Here is a block of records. Copy every line in it that includes "Michigan".

DATA TO USE =>

Content starts

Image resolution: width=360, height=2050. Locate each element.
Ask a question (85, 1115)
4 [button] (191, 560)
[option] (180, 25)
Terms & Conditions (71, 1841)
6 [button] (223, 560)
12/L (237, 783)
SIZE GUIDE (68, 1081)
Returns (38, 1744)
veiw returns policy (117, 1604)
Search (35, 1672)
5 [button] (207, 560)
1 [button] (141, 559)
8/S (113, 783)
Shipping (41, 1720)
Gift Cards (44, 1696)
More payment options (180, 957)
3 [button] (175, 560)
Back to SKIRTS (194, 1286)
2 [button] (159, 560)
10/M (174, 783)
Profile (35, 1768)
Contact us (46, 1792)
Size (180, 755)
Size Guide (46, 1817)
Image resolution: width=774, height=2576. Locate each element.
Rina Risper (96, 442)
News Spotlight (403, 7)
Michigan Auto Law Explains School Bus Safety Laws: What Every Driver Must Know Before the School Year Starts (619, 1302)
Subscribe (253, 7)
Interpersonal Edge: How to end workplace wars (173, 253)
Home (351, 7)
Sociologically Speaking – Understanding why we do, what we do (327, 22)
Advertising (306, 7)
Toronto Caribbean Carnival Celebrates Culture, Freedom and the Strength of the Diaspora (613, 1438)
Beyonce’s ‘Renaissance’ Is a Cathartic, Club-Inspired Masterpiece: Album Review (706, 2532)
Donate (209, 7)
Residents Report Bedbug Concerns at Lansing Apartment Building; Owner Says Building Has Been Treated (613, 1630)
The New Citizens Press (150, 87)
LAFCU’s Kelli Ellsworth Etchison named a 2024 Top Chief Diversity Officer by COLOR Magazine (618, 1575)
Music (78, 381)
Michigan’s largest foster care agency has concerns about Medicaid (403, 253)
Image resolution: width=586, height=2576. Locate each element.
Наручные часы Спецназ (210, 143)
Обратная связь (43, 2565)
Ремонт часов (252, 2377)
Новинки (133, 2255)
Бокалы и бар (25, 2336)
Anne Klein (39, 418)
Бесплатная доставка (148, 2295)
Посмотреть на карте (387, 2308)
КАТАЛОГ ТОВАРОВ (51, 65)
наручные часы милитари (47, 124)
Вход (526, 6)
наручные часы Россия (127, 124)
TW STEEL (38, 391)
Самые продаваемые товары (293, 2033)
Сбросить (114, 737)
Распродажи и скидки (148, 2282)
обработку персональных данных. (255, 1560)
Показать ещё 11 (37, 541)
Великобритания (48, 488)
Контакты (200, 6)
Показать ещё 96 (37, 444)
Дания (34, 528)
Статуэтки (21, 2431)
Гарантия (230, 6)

Content ends

SOLVED PROBLEM =>
Michigan Auto Law Explains School Bus Safety Laws: What Every Driver Must Know Before the School Year Starts (619, 1302)
Michigan’s largest foster care agency has concerns about Medicaid (403, 253)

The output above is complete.